Anyway, I was shocked to meet Jimmy. He seemed interesting enough...kind of funny, really into music and travelling...on paper, he was great. My biggest reservation was that his photo has the d-bag tag...the vertical soul patch of a goatee...but whatever...a beer is just a beer, right? Well, as great as he seemed on paper...in person...wow. Okay, so his conversational skills were slightly lacking, and he had a lot of hangups about his ex...but man, was he gorgeous. Half sleeve tattoos, totally muscular, and he'd shaved the strip of hair that implied he was a douche. This is the kind of person that when you look at them, you kind of lose the ability to think rationally, and all you want to do is see them without the skintight tshirt. The kind of guy that takes me back to my dating skills of high school...nervous, scared, insecure...but man. He was hot. This date was two weeks ago, and I still drool a little when I think of just how hot he was. This is the kind of hotness that excuses the fact that he couldn't stop talking about his band from a decade ago, all of his 21-year-old ex girlfriends and his Jeep. I mean, the guy was 36, and looked 25. I am still losing a bit of control just thinking of him....wow. Anyway.
So, yeah, we hang, have a couple beers, talk...and I realize I'm so far out of my league. He's only into the tiny, blond and petite girls that get jobs as shot girls at bars. And I didn't care. All I knew was, I was on a date with the prettiest man I'd met online.

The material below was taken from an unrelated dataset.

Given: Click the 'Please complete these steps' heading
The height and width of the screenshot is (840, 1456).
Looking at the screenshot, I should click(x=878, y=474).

It was that moment where I realized just how shallow I can be in the short term. I didn't care about his fairly obvious personality flaws...I just wanted more of him. I didn't care that he held the polar opposite views from me...all I cared about was that he was beautiful.
The thing that really gets me...I let him have the first right of refusal. Ordinarily, when I see someone as completely wrong for me as Jimmy, I cut out pretty early. I stick around just long enough to have a funny story to tell my friends...but...no. I let him have the joy of rejection. Within minutes, I'm guessing, I was listed in his phone as "Ignore" and he de-buddy listed me. It's cool. I do it all the time. But I was so blinded by his beauty that I was willing to let pretty much anything else go by. I finally understood how the guys I have been going on dates with feel, sitting across from someone they think is super hot, refusing to accept that they have nothing in common with that person...I could be totally wrong, but judging on my experience, I'm not that far off.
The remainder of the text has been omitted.